13. Do not... choose anodyne titles. Some extremely good organisations perhaps fail to attract media interest because their names/titles are so bland, general and lacking in statement-creation that they sound unbelievably boring, even if the content ought to prove otherwise.

14. Do not...try to cultivate a 'friendship' with a critic imagining that they'll give you good reviews. A true friend will tell you exactly what he/she thinks. And you mightn't like it and you might be upset. So might they. Chances are they'll have seen straight through you long before then in any case.

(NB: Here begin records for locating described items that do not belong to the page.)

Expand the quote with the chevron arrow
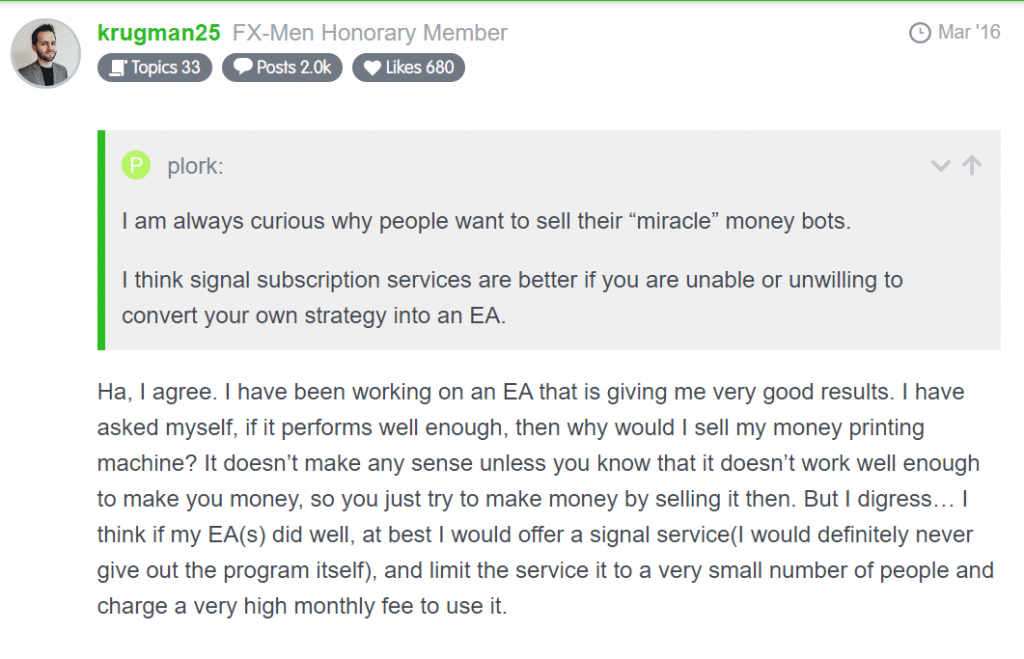This screenshot has height=659, width=1024. pos(940,165)
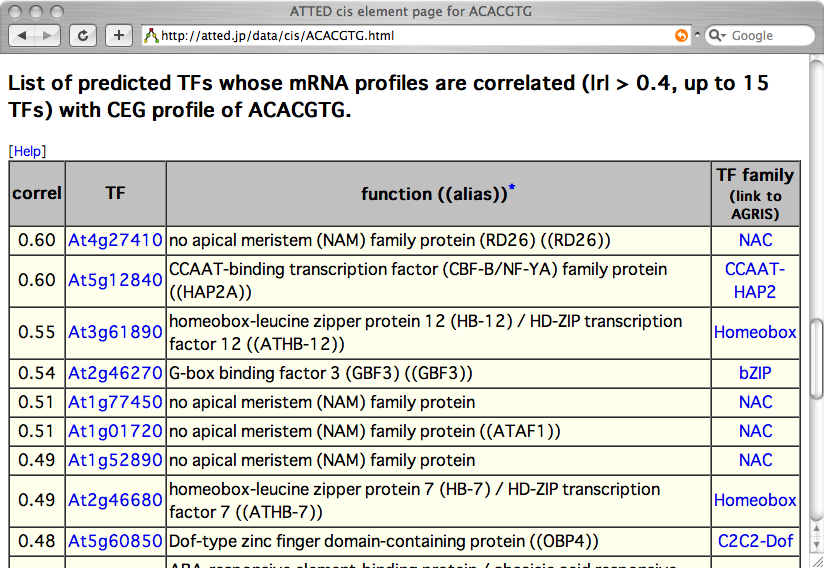Focus the URL address field
Image resolution: width=824 pixels, height=568 pixels.
pos(400,36)
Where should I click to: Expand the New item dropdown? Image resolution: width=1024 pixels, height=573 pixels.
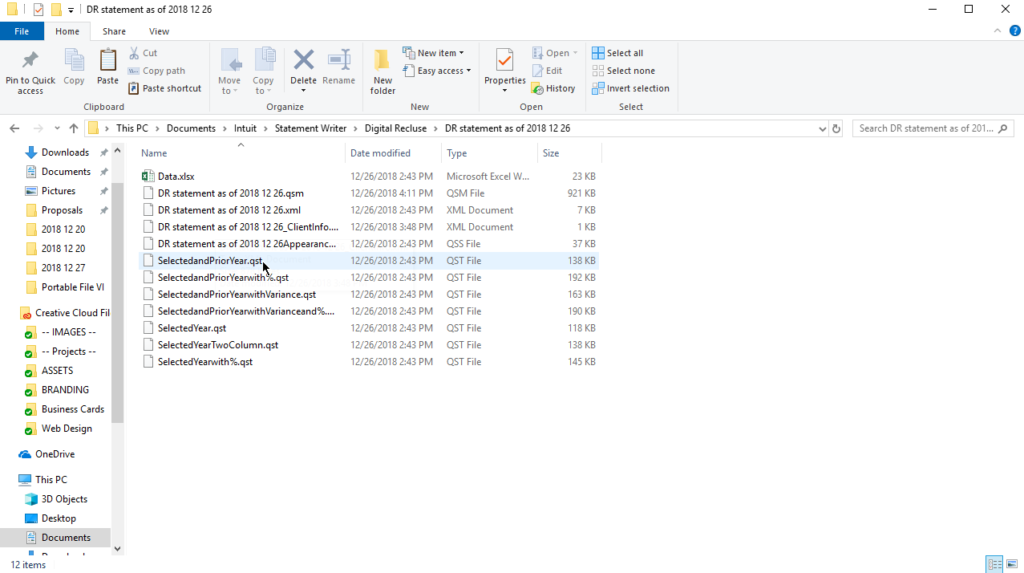click(x=434, y=53)
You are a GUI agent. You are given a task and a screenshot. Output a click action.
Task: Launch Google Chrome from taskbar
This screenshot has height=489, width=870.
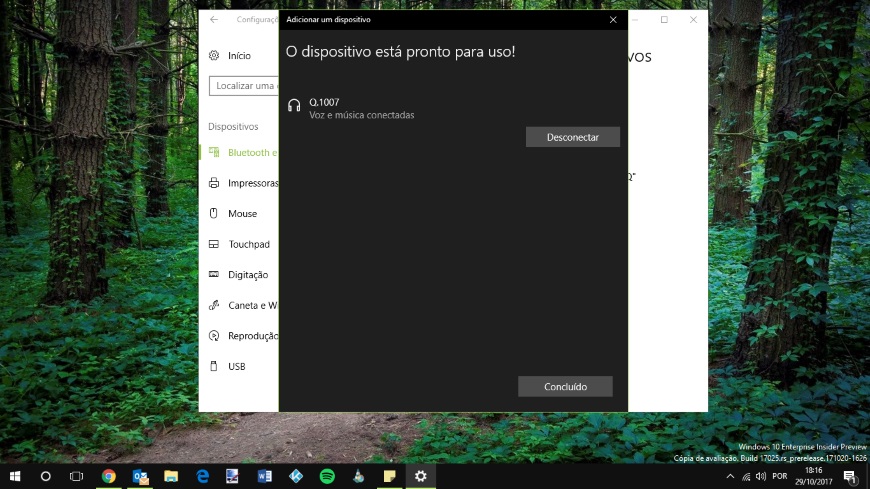click(108, 477)
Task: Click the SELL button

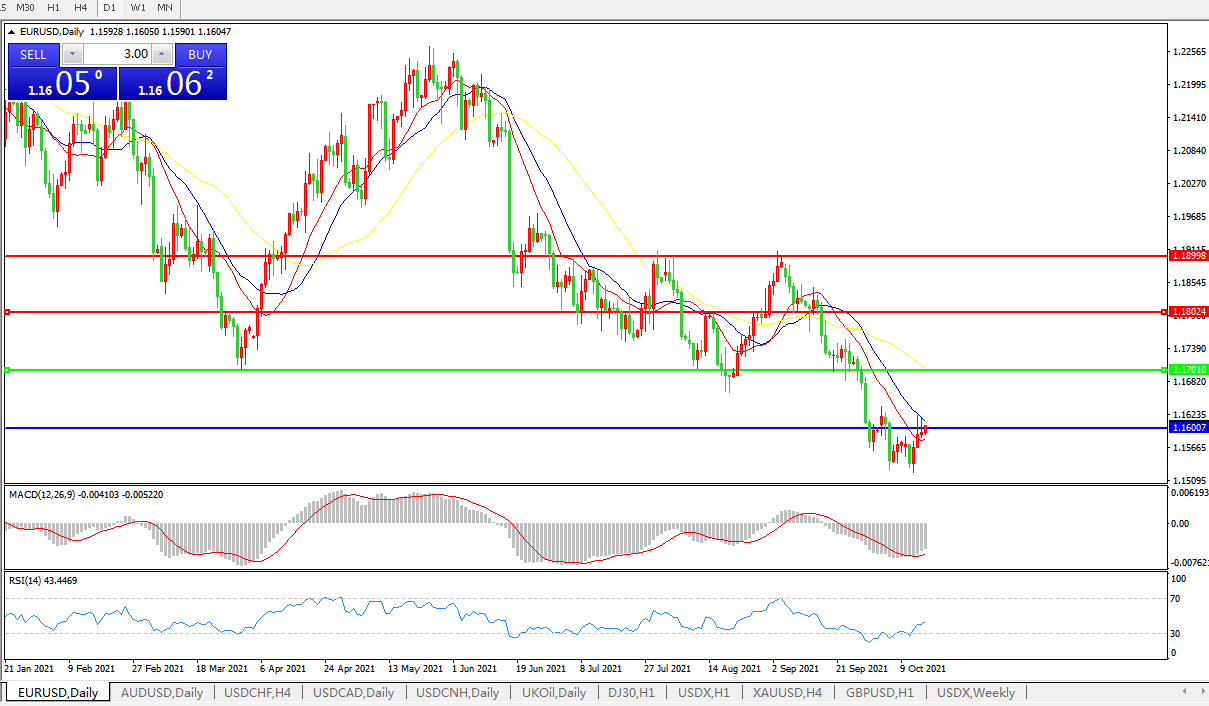Action: [x=33, y=54]
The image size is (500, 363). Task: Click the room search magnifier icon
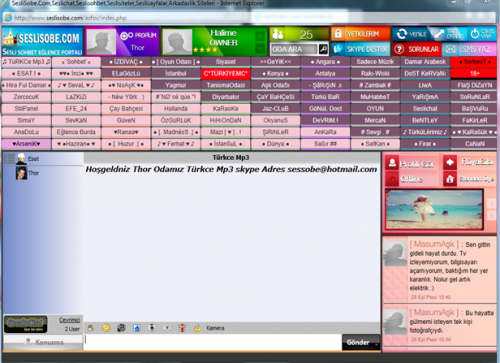[x=323, y=49]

15. Do not... have a conversation that goes like this: "Darling, how are you? I was so worried! I saw your note saying you were off sick and didn't want calls, I hope you're feeling better?...Oh, I'm sorry - you need more time? Well, at least it's sunny, and oh, by the way, we've got a concert on Thursday, if you fancied coming along - not to review it, of course, purely for a nice evening out...our soprano is really amazing, she has a fantastic story to tell about how she sang Isolde the night her dog died...but I only called to see how you were...." (Yeah, right...). If a journalist ever claims to be off sick, they mean it. Most of us are freelance and can't afford to take 'sickies'. And if we say "please don't call for three weeks," we won't like it if you do.

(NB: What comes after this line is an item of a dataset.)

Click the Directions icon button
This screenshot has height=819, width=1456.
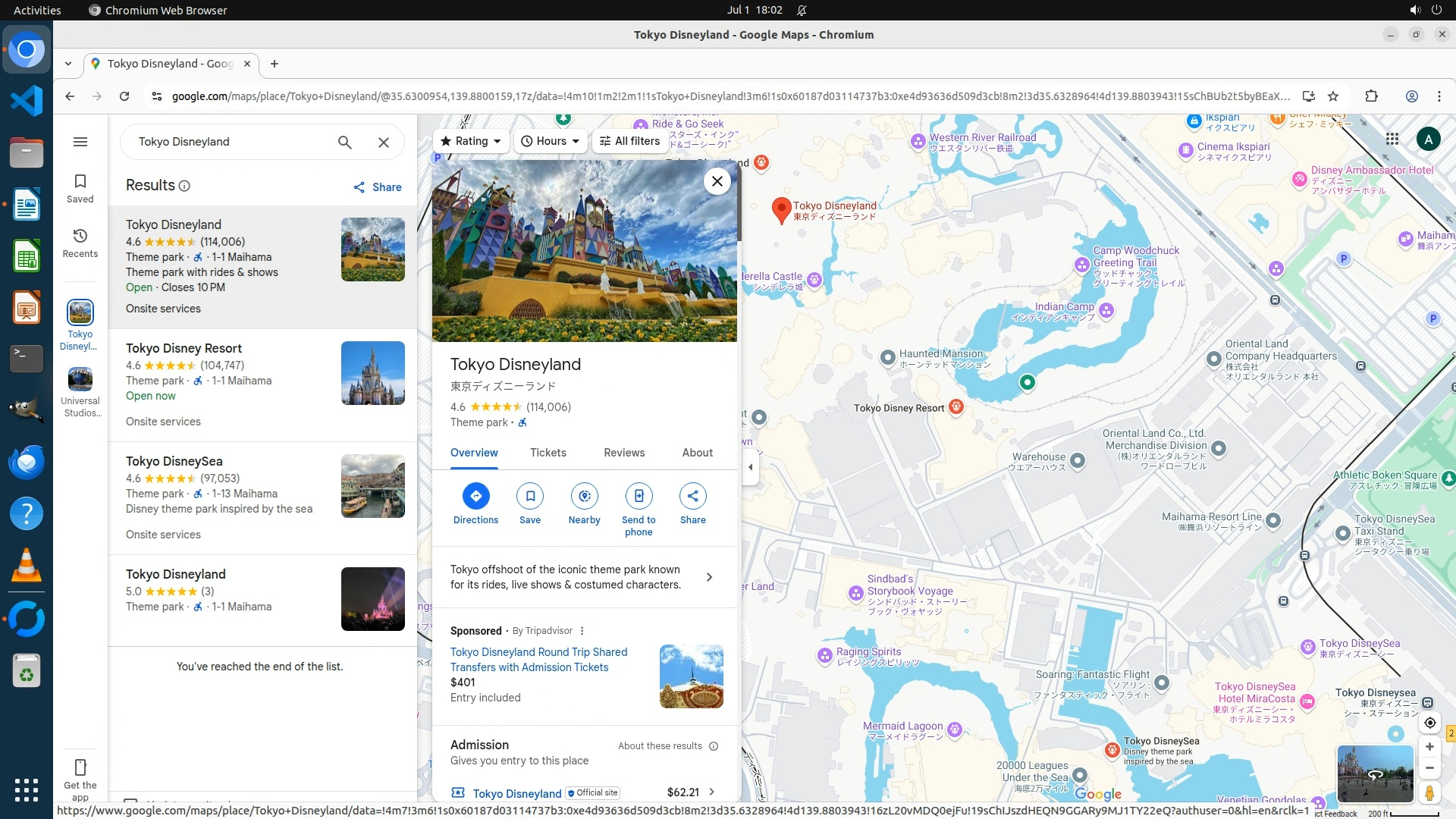[x=475, y=496]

16. Do not...fail to address someone by name, or fail to say 'please'. Old-fashioned? Yes, but there's a reason people used to do these things. "People give concert: consider feature or review" goes straight to SPAM because it's no way to accost a hack in her own home.

17. Do not...take anyone or anything for granted, and do not regard yourself as entitled to anything at any time. (Actually, this applies to all of us, no matter our profession. A principle for living.)

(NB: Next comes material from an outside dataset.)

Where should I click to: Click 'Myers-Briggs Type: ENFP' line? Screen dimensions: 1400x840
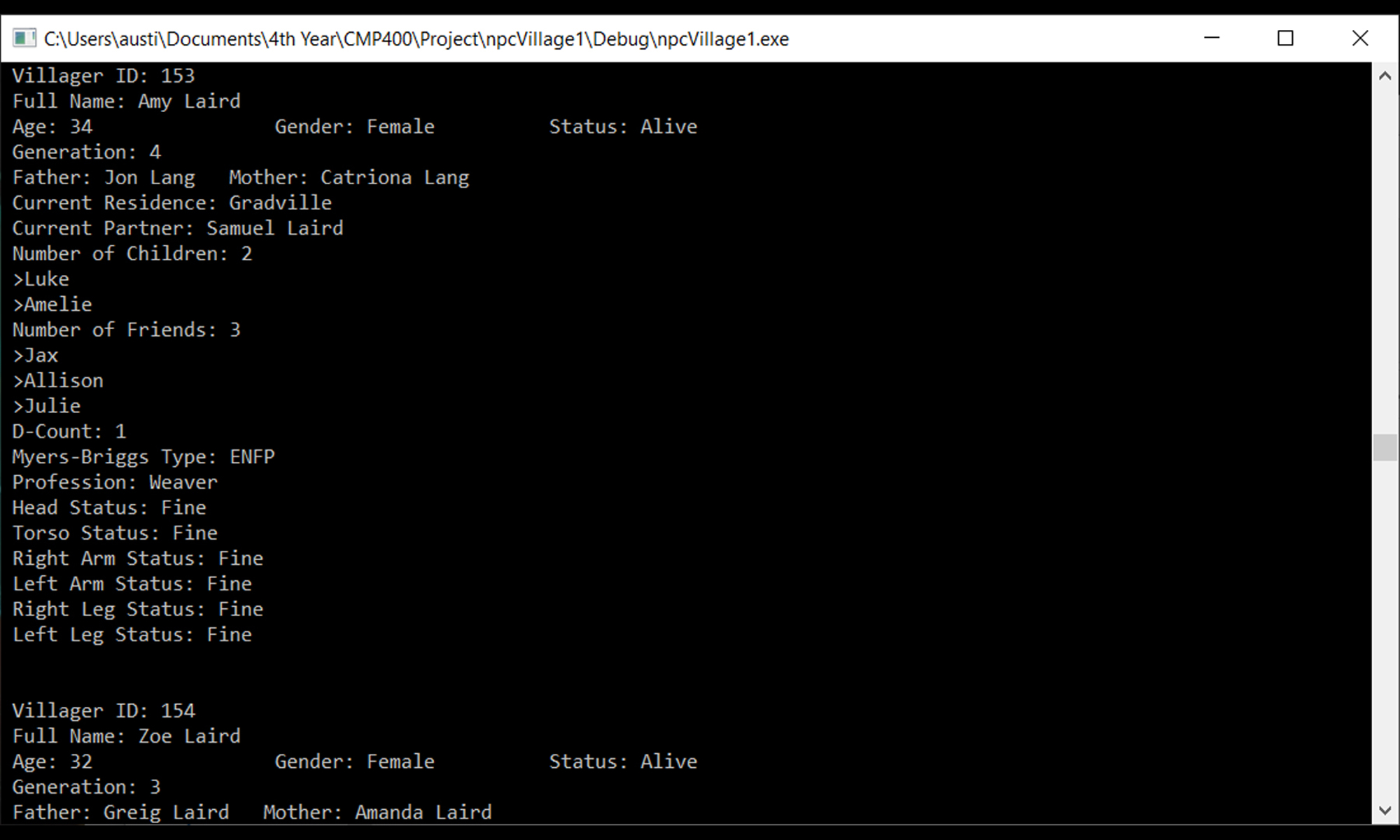[x=144, y=457]
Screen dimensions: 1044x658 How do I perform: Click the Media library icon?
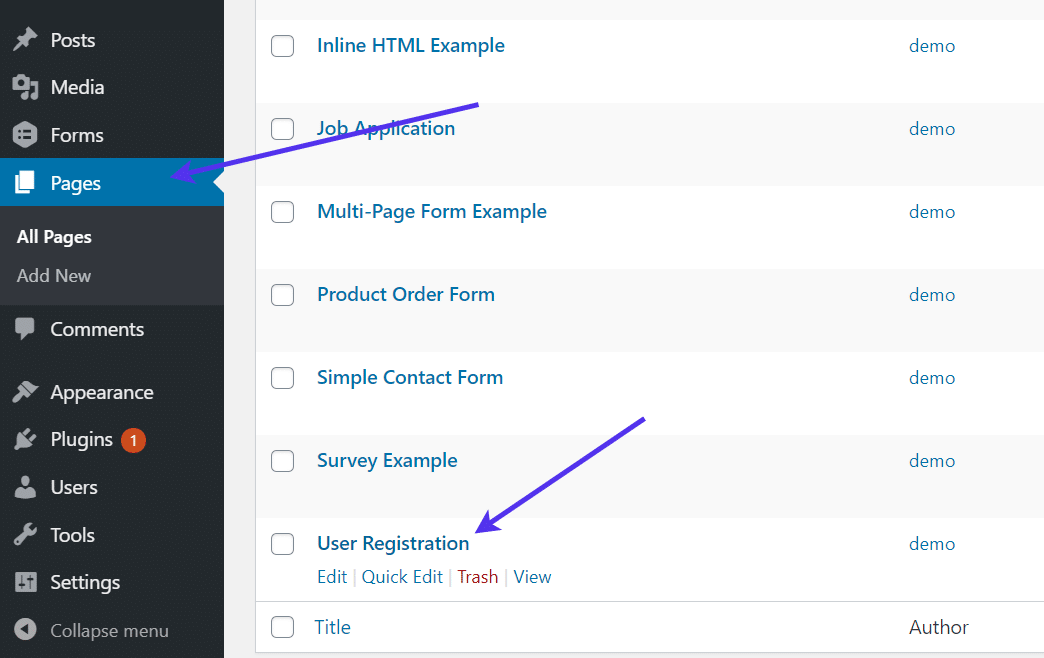coord(26,87)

18. Do not...be indiscreet. If you slept with anyone in order to get that concert, make sure nobody ever finds out (eg, check that he doesn't buy all his girlfriends the same hat; and make sure you hide his Christmas cards). If you are indiscreet you might indeed end up with coverage. The wrong kind of coverage. Possibly in the wrong kind of newspaper.

19. Do not... offer press tickets to someone who lives in another country unless you're also willing to pay their travel and accommodation. Otherwise, see point #10. in yesterday's post.

20. Do not... send impersonal notes saying "I'd be grateful for any publicity for the attached...". Of course you would be. So would everyone else who's trying to publicise their stuff. You're asking for free help, remember. If you're that grateful, buy an advert. And don't be surprised if someone rings you up wanting to sell you one.

21. Do not...misuse social networking. Facebook, Twitter, etc are great for spreading the word about what you're doing, making new friends, staying in touch etc - but they're not appropriate for direct personal approaches re coverage. Don't be surprised if jaunty tweets saying "hey! revu mi konzert 2nite" get short shrift.

22. Do not...betray the fact that you know sod-all about the music you're trying to sell. Did I ever tell you about the 1980s record company exec - newly employed, from a background in an unrelated industry - who'd suddenly learned Tchaikovsky was gay and started talking to a roomful of hard-bitten, traditionally-minded music critics about how he was 'developing some Tchaikovsky concepts'?

23. Do not...write furious letters if you get coverage and it's bad. Shit happens. And it happens to everyone at some point. Once a review is out, it's out and unless it contains actual libel (contentious point, that) there's not a lot you can do about it. Thing is, probably nobody will remember it in any case, assuming they even saw it. Get your revenge by doing something utterly marvellous next time. Remember, once your brilliant career is well established worldwide, that reviewer will look really stupid.

24. Do not...underestimate the role played in all this by plain - old - good - luck.